There are several limitations to our study. All of the data collected was observational and retrospective in nature. We attempted to mitigate confounders associated with these types of studies by utilizing data from only multivariate models in our analysis. Even with these attempts, we identified several articles that derived their multivariate data from using only univariate predictors that were determined to be significant. Due to the limited number of studies per predictor (on average 2–7 studies), especially with predictors of favorable neurologic outcomes, we could not evaluate for potential publication bias. This could, as a result, lead to effect overestimation.
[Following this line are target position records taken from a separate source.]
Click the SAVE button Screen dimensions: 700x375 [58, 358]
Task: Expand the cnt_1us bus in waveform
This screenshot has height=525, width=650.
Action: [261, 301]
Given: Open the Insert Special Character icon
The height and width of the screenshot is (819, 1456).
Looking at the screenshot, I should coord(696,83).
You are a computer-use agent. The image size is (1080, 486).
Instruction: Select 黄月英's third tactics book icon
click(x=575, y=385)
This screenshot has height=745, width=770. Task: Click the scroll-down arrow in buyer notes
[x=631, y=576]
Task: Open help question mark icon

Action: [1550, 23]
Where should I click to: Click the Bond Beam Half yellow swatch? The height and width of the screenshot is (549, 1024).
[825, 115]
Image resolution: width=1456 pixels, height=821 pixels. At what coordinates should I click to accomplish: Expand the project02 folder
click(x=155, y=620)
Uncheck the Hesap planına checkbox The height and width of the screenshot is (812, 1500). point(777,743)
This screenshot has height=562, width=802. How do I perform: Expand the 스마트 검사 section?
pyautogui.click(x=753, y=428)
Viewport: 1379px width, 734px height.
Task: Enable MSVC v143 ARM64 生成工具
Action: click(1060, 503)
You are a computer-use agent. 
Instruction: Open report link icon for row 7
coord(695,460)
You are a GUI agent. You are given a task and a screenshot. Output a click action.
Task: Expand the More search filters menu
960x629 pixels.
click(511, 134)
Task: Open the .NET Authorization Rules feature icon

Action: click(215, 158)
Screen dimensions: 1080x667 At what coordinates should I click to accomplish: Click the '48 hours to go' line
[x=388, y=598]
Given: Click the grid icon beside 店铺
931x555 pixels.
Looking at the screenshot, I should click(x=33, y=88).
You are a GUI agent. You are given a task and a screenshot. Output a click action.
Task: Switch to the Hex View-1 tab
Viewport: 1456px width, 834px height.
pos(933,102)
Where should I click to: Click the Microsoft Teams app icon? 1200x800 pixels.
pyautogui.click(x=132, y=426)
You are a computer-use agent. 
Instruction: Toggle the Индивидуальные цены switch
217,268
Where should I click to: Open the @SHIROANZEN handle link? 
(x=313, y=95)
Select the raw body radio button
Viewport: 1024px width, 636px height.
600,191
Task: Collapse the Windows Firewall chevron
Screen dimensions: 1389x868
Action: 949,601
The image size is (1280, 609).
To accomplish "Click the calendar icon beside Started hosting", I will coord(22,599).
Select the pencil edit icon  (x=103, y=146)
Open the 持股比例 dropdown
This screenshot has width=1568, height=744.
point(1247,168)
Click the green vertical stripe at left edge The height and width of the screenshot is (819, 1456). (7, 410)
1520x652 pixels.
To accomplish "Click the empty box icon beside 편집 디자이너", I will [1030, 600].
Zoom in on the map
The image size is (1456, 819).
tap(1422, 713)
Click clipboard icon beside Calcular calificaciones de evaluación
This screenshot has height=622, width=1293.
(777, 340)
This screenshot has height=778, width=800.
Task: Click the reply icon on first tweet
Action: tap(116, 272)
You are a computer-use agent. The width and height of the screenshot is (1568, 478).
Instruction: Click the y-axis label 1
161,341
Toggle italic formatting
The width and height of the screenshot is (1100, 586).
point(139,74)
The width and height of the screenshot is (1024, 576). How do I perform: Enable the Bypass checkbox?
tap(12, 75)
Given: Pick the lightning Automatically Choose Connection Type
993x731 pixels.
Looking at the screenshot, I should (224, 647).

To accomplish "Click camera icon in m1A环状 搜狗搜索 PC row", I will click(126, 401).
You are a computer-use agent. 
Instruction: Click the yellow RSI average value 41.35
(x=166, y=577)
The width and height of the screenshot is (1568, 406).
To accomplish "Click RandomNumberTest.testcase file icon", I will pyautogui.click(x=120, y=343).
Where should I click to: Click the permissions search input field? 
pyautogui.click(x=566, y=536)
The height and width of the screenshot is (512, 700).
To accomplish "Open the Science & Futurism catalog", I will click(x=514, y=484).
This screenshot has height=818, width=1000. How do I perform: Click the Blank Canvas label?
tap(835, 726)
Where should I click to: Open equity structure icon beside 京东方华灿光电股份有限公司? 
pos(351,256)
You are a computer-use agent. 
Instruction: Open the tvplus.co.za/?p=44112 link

Furthermore, we pooled different definitions of short-term survival together (including both survival to discharge and 30-day survival) due to the limited studies and varied definitions in the literature available, which prevented us from being able to assess mortality at specific time points. However, we performed a subgroup analysis of studies looking at 30-day survival (74% median survival, IQR 63–38%) vs survival to discharge (73% median survival, IQR 63–81%) which showed no significant difference in mortality estimates; therefore, we pooled studies together.

Conclusion

This meta-analysis identified several factors associated with short-term survival and favorable neurologic outcomes in patients treated with eCPR for both IHCA or OHCA. These factors are important prognostically as they can guide clinical decision-making amongst this population of patients with historically poor prognosis. Further research evaluating the combined prognostic value of these factors along with large RCTs evaluating eCPR benefit based on patient characteristics are required to create and validate predictive models and evaluate their impact on guiding patient care.